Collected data
□ □ □
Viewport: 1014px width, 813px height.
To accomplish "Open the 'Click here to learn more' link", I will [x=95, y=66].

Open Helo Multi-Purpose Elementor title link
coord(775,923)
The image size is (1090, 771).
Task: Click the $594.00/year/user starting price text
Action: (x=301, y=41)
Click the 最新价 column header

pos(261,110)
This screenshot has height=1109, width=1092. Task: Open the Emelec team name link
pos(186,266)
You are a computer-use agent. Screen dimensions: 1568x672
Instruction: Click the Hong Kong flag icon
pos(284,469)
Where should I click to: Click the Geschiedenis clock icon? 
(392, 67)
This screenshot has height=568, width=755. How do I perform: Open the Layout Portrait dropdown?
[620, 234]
□ □ □
▸ **BRIEF**
Return the data from the top line through the bottom line exactly.

▸ **TASK RESPONSE**
Viewport: 1014px width, 813px height.
To accomplish "Open the 'Click here to learn more' link", I will [x=95, y=66].

Open Helo Multi-Purpose Elementor title link
coord(775,923)
The image size is (1090, 771).
Task: Click the $594.00/year/user starting price text
Action: (x=301, y=41)
Click the 最新价 column header

pos(261,110)
This screenshot has height=1109, width=1092. Task: Open the Emelec team name link
pos(186,266)
You are a computer-use agent. Screen dimensions: 1568x672
Instruction: Click the Hong Kong flag icon
pos(284,469)
Where should I click to: Click the Geschiedenis clock icon? 
(392, 67)
This screenshot has height=568, width=755. How do I perform: Open the Layout Portrait dropdown?
[620, 234]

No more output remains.